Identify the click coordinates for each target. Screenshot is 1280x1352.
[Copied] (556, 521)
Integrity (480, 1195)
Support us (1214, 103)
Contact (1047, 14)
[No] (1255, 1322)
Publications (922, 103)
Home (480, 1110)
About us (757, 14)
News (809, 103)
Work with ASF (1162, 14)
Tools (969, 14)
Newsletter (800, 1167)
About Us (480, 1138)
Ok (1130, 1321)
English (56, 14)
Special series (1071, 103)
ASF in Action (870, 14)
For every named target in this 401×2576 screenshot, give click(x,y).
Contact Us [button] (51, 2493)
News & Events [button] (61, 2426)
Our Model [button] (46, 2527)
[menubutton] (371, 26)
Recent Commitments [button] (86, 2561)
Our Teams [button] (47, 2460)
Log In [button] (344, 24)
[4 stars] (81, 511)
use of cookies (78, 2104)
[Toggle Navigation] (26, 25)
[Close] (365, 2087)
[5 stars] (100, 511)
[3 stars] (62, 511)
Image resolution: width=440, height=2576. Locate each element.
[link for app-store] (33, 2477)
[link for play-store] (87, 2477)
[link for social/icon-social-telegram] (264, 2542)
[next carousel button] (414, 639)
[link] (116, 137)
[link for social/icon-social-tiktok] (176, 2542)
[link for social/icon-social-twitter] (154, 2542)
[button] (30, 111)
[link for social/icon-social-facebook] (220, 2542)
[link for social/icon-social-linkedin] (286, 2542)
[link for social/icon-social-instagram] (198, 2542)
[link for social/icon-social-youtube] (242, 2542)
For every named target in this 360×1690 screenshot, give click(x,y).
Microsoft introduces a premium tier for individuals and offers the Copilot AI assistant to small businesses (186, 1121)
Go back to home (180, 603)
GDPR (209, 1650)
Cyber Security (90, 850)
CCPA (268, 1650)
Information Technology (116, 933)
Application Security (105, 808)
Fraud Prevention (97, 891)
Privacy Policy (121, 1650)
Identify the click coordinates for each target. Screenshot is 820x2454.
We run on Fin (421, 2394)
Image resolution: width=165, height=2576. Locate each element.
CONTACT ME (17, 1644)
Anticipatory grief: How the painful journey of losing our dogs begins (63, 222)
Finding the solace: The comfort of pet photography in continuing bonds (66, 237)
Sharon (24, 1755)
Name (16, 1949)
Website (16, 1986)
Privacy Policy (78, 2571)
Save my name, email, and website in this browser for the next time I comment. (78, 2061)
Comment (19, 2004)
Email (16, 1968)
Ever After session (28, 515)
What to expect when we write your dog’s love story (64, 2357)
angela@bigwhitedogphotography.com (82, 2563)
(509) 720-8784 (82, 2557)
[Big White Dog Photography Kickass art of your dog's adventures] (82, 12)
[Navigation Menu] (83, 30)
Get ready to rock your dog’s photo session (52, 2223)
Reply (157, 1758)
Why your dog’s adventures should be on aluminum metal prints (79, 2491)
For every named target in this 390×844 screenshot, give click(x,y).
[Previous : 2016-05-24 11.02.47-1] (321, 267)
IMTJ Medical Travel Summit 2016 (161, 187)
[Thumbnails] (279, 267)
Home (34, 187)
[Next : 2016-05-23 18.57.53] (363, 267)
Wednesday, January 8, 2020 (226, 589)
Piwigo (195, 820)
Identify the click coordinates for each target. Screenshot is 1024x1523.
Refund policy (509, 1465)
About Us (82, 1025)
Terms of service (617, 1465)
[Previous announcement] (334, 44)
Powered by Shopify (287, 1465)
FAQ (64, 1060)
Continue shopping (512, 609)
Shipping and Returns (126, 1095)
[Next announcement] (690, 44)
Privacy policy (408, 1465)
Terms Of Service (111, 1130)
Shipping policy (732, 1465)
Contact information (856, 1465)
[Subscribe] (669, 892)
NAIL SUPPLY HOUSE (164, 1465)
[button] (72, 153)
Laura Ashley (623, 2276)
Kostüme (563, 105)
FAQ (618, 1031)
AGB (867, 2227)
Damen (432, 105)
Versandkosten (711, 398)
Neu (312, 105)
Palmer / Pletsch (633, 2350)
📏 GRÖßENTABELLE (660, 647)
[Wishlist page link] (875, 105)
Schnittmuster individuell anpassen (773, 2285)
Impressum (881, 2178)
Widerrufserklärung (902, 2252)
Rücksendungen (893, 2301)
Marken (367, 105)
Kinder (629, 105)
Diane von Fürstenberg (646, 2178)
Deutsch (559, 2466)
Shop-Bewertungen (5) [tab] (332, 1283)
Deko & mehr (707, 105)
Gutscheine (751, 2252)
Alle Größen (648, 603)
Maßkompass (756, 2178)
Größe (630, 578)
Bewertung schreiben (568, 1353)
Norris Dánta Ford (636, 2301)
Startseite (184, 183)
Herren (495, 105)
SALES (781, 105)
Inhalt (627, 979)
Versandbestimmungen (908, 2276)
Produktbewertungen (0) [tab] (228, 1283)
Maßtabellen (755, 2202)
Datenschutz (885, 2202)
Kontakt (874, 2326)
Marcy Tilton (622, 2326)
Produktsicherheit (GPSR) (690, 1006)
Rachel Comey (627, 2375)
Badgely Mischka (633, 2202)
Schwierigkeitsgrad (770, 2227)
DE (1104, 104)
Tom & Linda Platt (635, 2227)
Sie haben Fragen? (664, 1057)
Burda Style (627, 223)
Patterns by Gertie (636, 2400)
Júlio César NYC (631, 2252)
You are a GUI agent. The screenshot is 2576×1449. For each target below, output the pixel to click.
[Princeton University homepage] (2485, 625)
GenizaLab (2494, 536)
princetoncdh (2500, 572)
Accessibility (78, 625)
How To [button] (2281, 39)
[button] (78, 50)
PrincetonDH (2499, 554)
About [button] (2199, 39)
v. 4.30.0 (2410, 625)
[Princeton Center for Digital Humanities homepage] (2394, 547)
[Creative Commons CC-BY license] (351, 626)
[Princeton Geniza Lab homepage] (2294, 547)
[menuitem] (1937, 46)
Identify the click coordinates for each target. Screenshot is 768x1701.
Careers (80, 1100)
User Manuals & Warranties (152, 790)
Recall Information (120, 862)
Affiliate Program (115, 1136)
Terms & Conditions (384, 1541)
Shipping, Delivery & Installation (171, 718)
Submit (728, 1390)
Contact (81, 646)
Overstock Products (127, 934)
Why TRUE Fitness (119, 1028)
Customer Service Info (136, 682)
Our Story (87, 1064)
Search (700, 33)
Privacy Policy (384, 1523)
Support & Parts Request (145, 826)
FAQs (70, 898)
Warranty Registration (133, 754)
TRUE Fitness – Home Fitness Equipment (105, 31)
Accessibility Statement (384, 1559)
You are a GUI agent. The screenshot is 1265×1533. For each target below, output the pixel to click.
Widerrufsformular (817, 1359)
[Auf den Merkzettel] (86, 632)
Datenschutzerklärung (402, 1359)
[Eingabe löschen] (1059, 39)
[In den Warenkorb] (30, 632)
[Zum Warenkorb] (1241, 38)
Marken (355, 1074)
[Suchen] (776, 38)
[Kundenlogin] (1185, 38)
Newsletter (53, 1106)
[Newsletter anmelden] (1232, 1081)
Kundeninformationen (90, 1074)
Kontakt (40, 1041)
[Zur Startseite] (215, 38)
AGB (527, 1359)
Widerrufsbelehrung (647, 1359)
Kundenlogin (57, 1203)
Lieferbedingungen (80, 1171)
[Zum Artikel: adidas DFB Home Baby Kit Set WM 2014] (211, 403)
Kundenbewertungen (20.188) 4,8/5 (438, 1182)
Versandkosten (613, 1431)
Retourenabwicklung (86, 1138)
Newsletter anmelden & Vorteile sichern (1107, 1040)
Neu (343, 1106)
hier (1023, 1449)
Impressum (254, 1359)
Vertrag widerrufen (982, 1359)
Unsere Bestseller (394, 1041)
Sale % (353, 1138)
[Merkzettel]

The problem - Write the entries again, exactly as they stand.

Solution for this problem -
Identify the click coordinates for each target. Screenshot is 1280x1352.
[Copied] (556, 521)
Integrity (480, 1195)
Support us (1214, 103)
Contact (1047, 14)
[No] (1255, 1322)
Publications (922, 103)
Home (480, 1110)
About us (757, 14)
News (809, 103)
Work with ASF (1162, 14)
Tools (969, 14)
Newsletter (800, 1167)
About Us (480, 1138)
Ok (1130, 1321)
English (56, 14)
Special series (1071, 103)
ASF in Action (870, 14)
For every named target in this 401×2576 screenshot, give click(x,y).
Contact Us [button] (51, 2493)
News & Events [button] (61, 2426)
Our Model [button] (46, 2527)
[menubutton] (371, 26)
Recent Commitments [button] (86, 2561)
Our Teams [button] (47, 2460)
Log In [button] (344, 24)
[4 stars] (81, 511)
use of cookies (78, 2104)
[Toggle Navigation] (26, 25)
[Close] (365, 2087)
[5 stars] (100, 511)
[3 stars] (62, 511)
Image resolution: width=440, height=2576. Locate each element.
[link for app-store] (33, 2477)
[link for play-store] (87, 2477)
[link for social/icon-social-telegram] (264, 2542)
[next carousel button] (414, 639)
[link] (116, 137)
[link for social/icon-social-tiktok] (176, 2542)
[link for social/icon-social-twitter] (154, 2542)
[button] (30, 111)
[link for social/icon-social-facebook] (220, 2542)
[link for social/icon-social-linkedin] (286, 2542)
[link for social/icon-social-instagram] (198, 2542)
[link for social/icon-social-youtube] (242, 2542)
For every named target in this 360×1690 screenshot, give click(x,y).
Microsoft introduces a premium tier for individuals and offers the Copilot AI assistant to small businesses (186, 1121)
Go back to home (180, 603)
GDPR (209, 1650)
Cyber Security (90, 850)
CCPA (268, 1650)
Information Technology (116, 933)
Application Security (105, 808)
Fraud Prevention (97, 891)
Privacy Policy (121, 1650)
Identify the click coordinates for each target. Screenshot is 820x2454.
We run on Fin (421, 2394)
Image resolution: width=165, height=2576. Locate each element.
CONTACT ME (17, 1644)
Anticipatory grief: How the painful journey of losing our dogs begins (63, 222)
Finding the solace: The comfort of pet photography in continuing bonds (66, 237)
Sharon (24, 1755)
Name (16, 1949)
Website (16, 1986)
Privacy Policy (78, 2571)
Save my name, email, and website in this browser for the next time I comment. (78, 2061)
Comment (19, 2004)
Email (16, 1968)
Ever After session (28, 515)
What to expect when we write your dog’s love story (64, 2357)
angela@bigwhitedogphotography.com (82, 2563)
(509) 720-8784 (82, 2557)
[Big White Dog Photography Kickass art of your dog's adventures] (82, 12)
[Navigation Menu] (83, 30)
Get ready to rock your dog’s photo session (52, 2223)
Reply (157, 1758)
Why your dog’s adventures should be on aluminum metal prints (79, 2491)
For every named target in this 390×844 screenshot, give click(x,y).
[Previous : 2016-05-24 11.02.47-1] (321, 267)
IMTJ Medical Travel Summit 2016 (161, 187)
[Thumbnails] (279, 267)
Home (34, 187)
[Next : 2016-05-23 18.57.53] (363, 267)
Wednesday, January 8, 2020 (226, 589)
Piwigo (195, 820)
Identify the click coordinates for each target. Screenshot is 1024x1523.
Refund policy (509, 1465)
About Us (82, 1025)
Terms of service (617, 1465)
[Previous announcement] (334, 44)
Powered by Shopify (287, 1465)
FAQ (64, 1060)
Continue shopping (512, 609)
Shipping and Returns (126, 1095)
[Next announcement] (690, 44)
Privacy policy (408, 1465)
Terms Of Service (111, 1130)
Shipping policy (732, 1465)
Contact information (856, 1465)
[Subscribe] (669, 892)
NAIL SUPPLY HOUSE (164, 1465)
[button] (72, 153)
Laura Ashley (623, 2276)
Kostüme (563, 105)
FAQ (618, 1031)
AGB (867, 2227)
Damen (432, 105)
Versandkosten (711, 398)
Neu (312, 105)
Palmer / Pletsch (633, 2350)
📏 GRÖßENTABELLE (660, 647)
[Wishlist page link] (875, 105)
Schnittmuster individuell anpassen (773, 2285)
Impressum (881, 2178)
Widerrufserklärung (902, 2252)
Rücksendungen (893, 2301)
Marken (367, 105)
Kinder (629, 105)
Diane von Fürstenberg (646, 2178)
Deutsch (559, 2466)
Shop-Bewertungen (5) [tab] (332, 1283)
Deko & mehr (707, 105)
Gutscheine (751, 2252)
Alle Größen (648, 603)
Maßkompass (756, 2178)
Größe (630, 578)
Bewertung schreiben (568, 1353)
Norris Dánta Ford (636, 2301)
Startseite (184, 183)
Herren (495, 105)
SALES (781, 105)
Inhalt (627, 979)
Versandbestimmungen (908, 2276)
Produktbewertungen (0) [tab] (228, 1283)
Maßtabellen (755, 2202)
Datenschutz (885, 2202)
Kontakt (874, 2326)
Marcy Tilton (622, 2326)
Produktsicherheit (GPSR) (690, 1006)
Rachel Comey (627, 2375)
Badgely Mischka (633, 2202)
Schwierigkeitsgrad (770, 2227)
DE (1104, 104)
Tom & Linda Platt (635, 2227)
Sie haben Fragen? (664, 1057)
Burda Style (627, 223)
Patterns by Gertie (636, 2400)
Júlio César NYC (631, 2252)
You are a GUI agent. The screenshot is 2576×1449. For each target below, output the pixel to click.
[Princeton University homepage] (2485, 625)
GenizaLab (2494, 536)
princetoncdh (2500, 572)
Accessibility (78, 625)
How To [button] (2281, 39)
[button] (78, 50)
PrincetonDH (2499, 554)
About [button] (2199, 39)
v. 4.30.0 (2410, 625)
[Princeton Center for Digital Humanities homepage] (2394, 547)
[Creative Commons CC-BY license] (351, 626)
[Princeton Geniza Lab homepage] (2294, 547)
[menuitem] (1937, 46)
Identify the click coordinates for each target. Screenshot is 768x1701.
Careers (80, 1100)
User Manuals & Warranties (152, 790)
Recall Information (120, 862)
Affiliate Program (115, 1136)
Terms & Conditions (384, 1541)
Shipping, Delivery & Installation (171, 718)
Submit (728, 1390)
Contact (81, 646)
Overstock Products (127, 934)
Why TRUE Fitness (119, 1028)
Customer Service Info (136, 682)
Our Story (87, 1064)
Search (700, 33)
Privacy Policy (384, 1523)
Support & Parts Request (145, 826)
FAQs (70, 898)
Warranty Registration (133, 754)
TRUE Fitness – Home Fitness Equipment (105, 31)
Accessibility Statement (384, 1559)
You are a GUI agent. The screenshot is 1265×1533. For each target below, output the pixel to click.
Widerrufsformular (817, 1359)
[Auf den Merkzettel] (86, 632)
Datenschutzerklärung (402, 1359)
[Eingabe löschen] (1059, 39)
[In den Warenkorb] (30, 632)
[Zum Warenkorb] (1241, 38)
Marken (355, 1074)
[Suchen] (776, 38)
[Kundenlogin] (1185, 38)
Newsletter (53, 1106)
[Newsletter anmelden] (1232, 1081)
Kundeninformationen (90, 1074)
Kontakt (40, 1041)
[Zur Startseite] (215, 38)
AGB (527, 1359)
Widerrufsbelehrung (647, 1359)
Kundenlogin (57, 1203)
Lieferbedingungen (80, 1171)
[Zum Artikel: adidas DFB Home Baby Kit Set WM 2014] (211, 403)
Kundenbewertungen (20.188) 4,8/5 (438, 1182)
Versandkosten (613, 1431)
Retourenabwicklung (86, 1138)
Newsletter anmelden & Vorteile sichern (1107, 1040)
Neu (343, 1106)
hier (1023, 1449)
Impressum (254, 1359)
Vertrag widerrufen (982, 1359)
Unsere Bestseller (394, 1041)
Sale % (353, 1138)
[Merkzettel]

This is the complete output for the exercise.